- The following discussion is an archived debate of the proposed deletion of the article below. Please do not modify it. Subsequent comments should be made on the appropriate discussion page (such as the article's talk page or in a deletion review). No further edits should be made to this page.
The result was Speedy keep as disambiguation page. Nomination withdrawn and no delete votes. --Itub 12:47, 7 November 2007 (UTC)[reply]
- Language police (edit | talk | history | protect | delete | links | watch | logs | views) – (View log)
Intrinsically POV-pushing article, which started as a "humorous" disambiguation page[1]. No assertion of notability for the phrase. With a couple of cherry-picked references to sources that happen to mention the term, it is little more than a dictionary definition. Some language academies are listed with no apparent reason. Note: see the talk page for more background. --Itub 10:07, 7 November 2007 (UTC)[reply]
- Keep - It needs to be cleaned up and trimmed to conform to the normal Disambig page style, but deletion seems rather extreme. --DAJF 10:26, 7 November 2007 (UTC)[reply]
- Keep - As above. digitalemotion 11:26, 7 November 2007 (UTC)[reply]
- Speedy keep I have cleaned-up and formatted this page into a disambiguation page, which is not an article (and AfDs are for articles). I'll let someone else close this nom. – sgeureka t•c 12:08, 7 November 2007 (UTC)[reply]

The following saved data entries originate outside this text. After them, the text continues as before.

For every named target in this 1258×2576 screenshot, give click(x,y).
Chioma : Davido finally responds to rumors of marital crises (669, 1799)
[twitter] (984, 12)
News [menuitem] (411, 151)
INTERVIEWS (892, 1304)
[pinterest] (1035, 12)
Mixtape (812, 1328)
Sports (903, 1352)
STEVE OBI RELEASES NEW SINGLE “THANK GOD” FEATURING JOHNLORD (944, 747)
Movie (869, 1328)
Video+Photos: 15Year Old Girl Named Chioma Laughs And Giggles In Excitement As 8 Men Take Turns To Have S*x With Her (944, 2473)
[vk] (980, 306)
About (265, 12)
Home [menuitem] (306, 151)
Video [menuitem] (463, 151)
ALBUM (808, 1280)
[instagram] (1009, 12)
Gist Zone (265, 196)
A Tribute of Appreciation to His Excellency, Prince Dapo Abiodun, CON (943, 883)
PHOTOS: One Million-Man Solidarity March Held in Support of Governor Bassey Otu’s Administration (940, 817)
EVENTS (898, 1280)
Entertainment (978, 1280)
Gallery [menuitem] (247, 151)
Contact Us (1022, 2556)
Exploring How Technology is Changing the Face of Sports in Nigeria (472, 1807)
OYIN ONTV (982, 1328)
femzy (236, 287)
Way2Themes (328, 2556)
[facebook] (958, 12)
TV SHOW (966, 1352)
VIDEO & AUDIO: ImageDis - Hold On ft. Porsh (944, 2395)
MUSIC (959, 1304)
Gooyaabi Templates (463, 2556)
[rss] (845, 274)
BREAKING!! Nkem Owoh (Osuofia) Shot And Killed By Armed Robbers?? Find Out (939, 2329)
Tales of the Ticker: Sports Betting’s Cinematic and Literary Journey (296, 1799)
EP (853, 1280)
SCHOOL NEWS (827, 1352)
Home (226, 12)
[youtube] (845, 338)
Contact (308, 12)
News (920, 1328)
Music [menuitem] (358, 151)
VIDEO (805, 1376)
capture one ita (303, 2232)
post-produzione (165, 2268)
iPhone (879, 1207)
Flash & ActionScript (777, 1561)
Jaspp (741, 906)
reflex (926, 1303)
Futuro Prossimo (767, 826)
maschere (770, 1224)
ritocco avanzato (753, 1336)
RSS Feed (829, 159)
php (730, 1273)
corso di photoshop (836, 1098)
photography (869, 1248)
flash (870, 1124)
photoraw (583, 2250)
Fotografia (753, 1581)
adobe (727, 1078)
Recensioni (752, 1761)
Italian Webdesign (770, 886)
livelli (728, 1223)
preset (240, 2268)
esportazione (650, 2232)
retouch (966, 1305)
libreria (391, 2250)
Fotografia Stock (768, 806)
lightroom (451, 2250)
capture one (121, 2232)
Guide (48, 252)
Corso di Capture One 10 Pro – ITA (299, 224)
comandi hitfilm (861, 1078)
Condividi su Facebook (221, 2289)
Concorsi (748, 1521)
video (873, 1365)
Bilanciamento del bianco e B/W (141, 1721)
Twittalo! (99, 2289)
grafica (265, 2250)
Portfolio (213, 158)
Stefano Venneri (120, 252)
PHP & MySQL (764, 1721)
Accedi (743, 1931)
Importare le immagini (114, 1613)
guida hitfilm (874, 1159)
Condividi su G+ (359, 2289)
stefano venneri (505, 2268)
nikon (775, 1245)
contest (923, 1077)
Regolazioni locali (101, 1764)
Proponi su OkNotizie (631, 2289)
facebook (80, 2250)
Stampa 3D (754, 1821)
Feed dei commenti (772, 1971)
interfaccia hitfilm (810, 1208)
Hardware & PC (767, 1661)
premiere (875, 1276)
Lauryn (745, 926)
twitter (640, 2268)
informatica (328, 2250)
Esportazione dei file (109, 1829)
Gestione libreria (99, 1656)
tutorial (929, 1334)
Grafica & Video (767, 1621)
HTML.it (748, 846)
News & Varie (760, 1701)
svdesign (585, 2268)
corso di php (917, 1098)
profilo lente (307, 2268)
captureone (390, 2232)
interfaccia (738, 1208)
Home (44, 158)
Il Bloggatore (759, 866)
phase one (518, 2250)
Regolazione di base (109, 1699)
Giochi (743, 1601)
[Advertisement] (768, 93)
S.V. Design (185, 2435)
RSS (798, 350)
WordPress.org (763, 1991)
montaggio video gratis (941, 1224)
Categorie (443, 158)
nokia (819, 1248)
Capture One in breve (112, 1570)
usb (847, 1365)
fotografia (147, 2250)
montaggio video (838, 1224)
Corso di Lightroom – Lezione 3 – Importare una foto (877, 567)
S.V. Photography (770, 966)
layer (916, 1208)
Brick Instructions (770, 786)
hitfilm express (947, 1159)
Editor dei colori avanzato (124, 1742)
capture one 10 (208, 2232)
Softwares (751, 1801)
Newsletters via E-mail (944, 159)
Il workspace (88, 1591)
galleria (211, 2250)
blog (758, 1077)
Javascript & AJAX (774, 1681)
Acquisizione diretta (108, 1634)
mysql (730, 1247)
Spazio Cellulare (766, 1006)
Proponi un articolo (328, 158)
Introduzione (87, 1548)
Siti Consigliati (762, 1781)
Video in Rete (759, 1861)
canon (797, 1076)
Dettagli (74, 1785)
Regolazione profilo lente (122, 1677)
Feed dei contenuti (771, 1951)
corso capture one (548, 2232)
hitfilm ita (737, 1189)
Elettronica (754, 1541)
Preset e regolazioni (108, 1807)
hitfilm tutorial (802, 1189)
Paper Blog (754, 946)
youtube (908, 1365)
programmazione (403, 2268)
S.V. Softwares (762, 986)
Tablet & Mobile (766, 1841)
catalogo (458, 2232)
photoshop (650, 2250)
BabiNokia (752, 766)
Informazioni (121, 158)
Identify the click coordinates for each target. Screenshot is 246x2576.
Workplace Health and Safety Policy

- Comment It was not clear to me whether this was an article or a disambiguation page. It started as a disambiguation page, but started to evolve into something else altogether. A problem remains: who calls these language academies the "language police"? Is the usage notable enough for a disambiguation page? If we remove these questionable (and slightly offensive) nicknames from the list, all that remains is a book called The Language Police. Should we just redirect to the book then? --Itub 12:14, 7 November 2007 (UTC)[reply]
- I left in an invisible comment sourcing the French "language police". I have also created a new wiktionary page for wikt:language police, which will likely stay as dictionary.com has an entry for that phrase. So there are three sourced entries now. Furthermore, I also consider "language police" a likely search time for the other entries plus the see also section. This is good enough for me as a regular dab editor to keep the dab page. – sgeureka t•c 12:25, 7 November 2007 (UTC)[reply]
- Keep Thank you for fixing it. It seems to have been a disambiguation page that someone had added footnotes to; looks fine now, an excellent start for looking for those articles about government agencies that enforce linguistic purity Mandsford 12:40, 7 November 2007 (UTC)[reply]
- Nomination withdrawn. OK, I withdraw this nomination. I'll delete the Real Academia Española from the list. If someone adds a sourced claim that it is known as a "language police" to the Real Academia Española article, feel free to add it back.
- The above discussion is preserved as an archive of the debate. Please do not modify it. Subsequent comments should be made on the appropriate discussion page (such as the article's talk page or in a deletion review). No further edits should be made to this page.